An Internal Revenue Service (IRS) appeals board in Washington, D.C. ruled on January 12, 1938, that Lida owed no back income taxes on amounts she received under an agreement with her first husband at the time of their divorce settlement in 1907. The appeals board further ruled that alimony payments to a former spouse were considered a "household expense" and therefore could not be deducted on income tax returns.

Lida and her son John Purcell Fitzgerald carried their appeal against the trustees of two trust funds in their names at the Second National Bank to the United States Supreme Court on an injunction restraining them from proceeding in the United States District Court for the Western District of Pennsylvania. s:Princess Lida of Thurn and Taxis v. Thompson

She was later also entangled in a lengthy court battle in which she attempted to have the marriage of one of her adult sons annulled.

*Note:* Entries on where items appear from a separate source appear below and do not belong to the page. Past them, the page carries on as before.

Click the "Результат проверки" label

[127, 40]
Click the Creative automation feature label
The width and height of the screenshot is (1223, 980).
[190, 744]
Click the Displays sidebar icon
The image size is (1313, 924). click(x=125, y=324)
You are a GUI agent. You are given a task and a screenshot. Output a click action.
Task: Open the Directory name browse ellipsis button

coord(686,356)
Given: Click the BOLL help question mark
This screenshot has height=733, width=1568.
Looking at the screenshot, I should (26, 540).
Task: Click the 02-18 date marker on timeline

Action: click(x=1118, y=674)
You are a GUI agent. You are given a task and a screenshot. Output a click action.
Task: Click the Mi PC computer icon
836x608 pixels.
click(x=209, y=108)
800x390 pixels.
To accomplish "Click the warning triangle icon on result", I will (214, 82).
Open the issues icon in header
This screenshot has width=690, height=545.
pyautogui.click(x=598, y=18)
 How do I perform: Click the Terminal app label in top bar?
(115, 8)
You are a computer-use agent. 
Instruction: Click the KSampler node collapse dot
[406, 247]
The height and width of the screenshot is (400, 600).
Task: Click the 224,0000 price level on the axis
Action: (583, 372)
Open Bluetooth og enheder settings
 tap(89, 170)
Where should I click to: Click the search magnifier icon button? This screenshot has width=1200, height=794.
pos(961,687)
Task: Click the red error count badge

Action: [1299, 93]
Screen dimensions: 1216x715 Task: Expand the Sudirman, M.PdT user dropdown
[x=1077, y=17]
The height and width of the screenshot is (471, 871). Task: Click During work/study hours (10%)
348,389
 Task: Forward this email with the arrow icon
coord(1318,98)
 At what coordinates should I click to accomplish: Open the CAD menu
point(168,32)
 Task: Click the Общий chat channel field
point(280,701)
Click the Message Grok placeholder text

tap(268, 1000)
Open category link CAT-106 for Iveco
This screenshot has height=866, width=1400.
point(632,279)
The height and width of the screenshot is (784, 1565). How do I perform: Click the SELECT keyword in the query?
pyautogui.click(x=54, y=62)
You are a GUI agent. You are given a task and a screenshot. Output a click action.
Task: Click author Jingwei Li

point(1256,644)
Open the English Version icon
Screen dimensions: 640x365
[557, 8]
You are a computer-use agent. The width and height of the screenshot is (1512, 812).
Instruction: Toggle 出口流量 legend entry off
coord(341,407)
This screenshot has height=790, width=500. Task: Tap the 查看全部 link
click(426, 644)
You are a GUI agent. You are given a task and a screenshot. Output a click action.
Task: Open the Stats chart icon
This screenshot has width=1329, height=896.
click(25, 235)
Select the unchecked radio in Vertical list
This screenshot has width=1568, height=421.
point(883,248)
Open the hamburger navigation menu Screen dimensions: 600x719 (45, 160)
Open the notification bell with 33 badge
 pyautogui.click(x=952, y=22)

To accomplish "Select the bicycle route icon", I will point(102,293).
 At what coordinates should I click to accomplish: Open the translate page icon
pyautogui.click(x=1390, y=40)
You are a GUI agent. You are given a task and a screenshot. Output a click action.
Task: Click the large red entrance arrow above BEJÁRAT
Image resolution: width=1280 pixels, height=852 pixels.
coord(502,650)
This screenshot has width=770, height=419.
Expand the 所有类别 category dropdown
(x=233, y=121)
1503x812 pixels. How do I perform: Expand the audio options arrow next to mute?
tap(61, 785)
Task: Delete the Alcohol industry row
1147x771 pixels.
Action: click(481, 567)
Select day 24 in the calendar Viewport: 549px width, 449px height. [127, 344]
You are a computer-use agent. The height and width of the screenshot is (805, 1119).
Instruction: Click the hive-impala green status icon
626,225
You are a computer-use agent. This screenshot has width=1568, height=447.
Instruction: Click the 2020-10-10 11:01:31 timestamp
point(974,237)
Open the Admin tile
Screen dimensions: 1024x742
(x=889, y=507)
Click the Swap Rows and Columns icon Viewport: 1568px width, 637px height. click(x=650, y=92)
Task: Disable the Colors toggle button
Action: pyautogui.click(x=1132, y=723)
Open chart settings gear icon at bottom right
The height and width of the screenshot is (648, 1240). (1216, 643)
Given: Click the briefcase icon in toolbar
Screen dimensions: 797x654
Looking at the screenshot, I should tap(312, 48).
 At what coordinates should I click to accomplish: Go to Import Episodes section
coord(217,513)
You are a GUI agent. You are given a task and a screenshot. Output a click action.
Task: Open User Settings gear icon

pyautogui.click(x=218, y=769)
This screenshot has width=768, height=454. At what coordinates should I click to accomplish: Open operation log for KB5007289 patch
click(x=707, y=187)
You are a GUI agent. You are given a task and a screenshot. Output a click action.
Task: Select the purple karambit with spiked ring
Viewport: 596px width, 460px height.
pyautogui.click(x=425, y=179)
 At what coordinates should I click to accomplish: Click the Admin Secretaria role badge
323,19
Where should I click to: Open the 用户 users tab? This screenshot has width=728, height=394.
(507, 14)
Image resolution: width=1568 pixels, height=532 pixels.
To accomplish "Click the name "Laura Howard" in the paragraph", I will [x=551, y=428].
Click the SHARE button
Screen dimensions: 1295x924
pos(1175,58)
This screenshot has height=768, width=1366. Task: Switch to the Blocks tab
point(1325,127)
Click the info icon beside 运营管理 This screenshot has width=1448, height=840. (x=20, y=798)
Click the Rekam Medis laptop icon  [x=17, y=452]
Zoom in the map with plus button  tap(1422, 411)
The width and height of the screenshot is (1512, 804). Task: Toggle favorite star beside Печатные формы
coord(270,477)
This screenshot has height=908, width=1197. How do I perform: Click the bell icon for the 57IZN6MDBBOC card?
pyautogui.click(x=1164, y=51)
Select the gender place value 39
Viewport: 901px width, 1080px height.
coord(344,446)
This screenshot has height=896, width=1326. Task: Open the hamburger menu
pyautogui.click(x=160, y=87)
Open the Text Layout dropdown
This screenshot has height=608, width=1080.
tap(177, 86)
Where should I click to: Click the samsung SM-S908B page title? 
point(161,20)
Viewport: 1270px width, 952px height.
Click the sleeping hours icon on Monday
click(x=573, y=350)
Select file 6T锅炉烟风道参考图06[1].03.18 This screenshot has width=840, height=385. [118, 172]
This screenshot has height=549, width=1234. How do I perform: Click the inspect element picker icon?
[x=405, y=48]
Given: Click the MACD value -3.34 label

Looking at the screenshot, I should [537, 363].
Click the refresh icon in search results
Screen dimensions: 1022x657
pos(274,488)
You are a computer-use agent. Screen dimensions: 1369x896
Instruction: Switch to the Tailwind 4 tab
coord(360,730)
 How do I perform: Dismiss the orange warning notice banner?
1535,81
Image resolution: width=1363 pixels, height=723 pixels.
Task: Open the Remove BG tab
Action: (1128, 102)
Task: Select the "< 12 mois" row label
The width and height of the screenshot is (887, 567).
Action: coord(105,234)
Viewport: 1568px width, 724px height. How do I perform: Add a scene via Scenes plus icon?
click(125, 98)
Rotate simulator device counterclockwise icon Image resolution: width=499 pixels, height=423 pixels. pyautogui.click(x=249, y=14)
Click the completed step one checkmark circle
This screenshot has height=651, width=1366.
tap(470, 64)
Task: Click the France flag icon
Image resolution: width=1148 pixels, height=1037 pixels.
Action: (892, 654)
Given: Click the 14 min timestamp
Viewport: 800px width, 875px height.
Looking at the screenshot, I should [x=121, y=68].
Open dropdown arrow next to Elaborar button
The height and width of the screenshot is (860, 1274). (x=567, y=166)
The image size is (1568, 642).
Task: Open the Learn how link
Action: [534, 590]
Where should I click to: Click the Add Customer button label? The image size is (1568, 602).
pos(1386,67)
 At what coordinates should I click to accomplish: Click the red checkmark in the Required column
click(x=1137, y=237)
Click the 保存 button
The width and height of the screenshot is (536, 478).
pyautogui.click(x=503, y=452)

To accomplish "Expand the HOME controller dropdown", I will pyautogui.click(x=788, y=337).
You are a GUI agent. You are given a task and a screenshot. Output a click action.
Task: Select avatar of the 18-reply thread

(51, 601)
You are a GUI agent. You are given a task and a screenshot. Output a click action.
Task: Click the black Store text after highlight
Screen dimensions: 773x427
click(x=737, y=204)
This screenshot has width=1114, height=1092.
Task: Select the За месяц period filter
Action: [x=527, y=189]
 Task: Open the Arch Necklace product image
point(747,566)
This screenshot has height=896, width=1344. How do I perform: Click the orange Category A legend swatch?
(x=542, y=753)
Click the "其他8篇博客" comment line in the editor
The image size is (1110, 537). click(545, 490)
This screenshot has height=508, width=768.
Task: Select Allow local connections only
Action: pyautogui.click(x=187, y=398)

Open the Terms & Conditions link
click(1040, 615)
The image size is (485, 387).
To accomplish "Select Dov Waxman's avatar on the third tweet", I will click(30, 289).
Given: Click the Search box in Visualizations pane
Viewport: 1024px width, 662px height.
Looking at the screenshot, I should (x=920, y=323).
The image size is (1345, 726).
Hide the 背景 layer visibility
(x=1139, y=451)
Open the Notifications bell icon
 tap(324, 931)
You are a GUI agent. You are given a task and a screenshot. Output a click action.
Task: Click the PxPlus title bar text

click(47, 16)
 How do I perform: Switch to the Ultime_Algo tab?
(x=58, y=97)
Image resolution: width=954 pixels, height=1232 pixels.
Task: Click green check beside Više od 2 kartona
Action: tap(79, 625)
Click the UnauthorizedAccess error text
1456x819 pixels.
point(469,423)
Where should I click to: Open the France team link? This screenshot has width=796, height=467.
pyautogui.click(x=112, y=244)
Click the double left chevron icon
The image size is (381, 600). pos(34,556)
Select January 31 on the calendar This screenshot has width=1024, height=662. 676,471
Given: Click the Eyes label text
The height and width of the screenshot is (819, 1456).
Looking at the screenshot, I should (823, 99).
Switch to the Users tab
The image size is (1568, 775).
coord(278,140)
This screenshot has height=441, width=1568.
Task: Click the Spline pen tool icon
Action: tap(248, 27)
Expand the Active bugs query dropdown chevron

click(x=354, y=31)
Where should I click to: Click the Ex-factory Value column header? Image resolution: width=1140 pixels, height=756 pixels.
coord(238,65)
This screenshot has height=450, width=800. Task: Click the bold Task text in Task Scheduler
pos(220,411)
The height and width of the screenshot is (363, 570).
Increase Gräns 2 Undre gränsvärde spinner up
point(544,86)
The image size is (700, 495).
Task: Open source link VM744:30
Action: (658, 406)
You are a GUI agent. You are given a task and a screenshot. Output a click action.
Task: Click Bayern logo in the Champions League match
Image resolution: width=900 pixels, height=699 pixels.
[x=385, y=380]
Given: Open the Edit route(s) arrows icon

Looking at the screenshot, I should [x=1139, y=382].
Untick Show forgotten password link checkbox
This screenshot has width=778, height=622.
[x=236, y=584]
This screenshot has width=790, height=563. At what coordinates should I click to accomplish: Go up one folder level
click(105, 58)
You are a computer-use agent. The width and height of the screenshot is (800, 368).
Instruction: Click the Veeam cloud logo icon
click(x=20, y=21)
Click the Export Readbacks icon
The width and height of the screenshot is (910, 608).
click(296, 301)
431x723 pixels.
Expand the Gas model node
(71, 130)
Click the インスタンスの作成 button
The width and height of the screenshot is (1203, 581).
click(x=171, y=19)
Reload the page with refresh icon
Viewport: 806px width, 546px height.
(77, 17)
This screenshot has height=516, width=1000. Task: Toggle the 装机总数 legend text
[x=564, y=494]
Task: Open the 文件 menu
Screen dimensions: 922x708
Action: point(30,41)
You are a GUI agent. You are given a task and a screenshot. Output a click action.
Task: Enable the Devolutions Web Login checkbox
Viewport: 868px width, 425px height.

==Death and estate settlement==
Following several years of hospitalization, she died in New York City at the age of 90 on December 6, 1965, intestate. In November 1972, Judge James A. Reilly issued a decree, which approved the final accounting of Lida's million-dollar estate and ordered that it be divided between her two surviving sons: Gerald Purcell Fitzgerald Jr. of New York City and Edward Purcell Fitzgerald of Titusville, New Jersey. At its final accounting, Lida's estate totaled $1,288,123.40, leaving a balance of $659,333.31 after taxes. Her possessions included residences, properties, cash, stocks and bonds, valuable antique furniture, Venetian glass, paintings and statuary, china, porcelain, silver, and two wardrobes full of fur coats. Many of Lida's valuables were stored for years in a downtown Uniontown warehouse and some had been in storage in a London warehouse since the closing of her home there in 1914. Most of the valuables were sold at auction in 1966.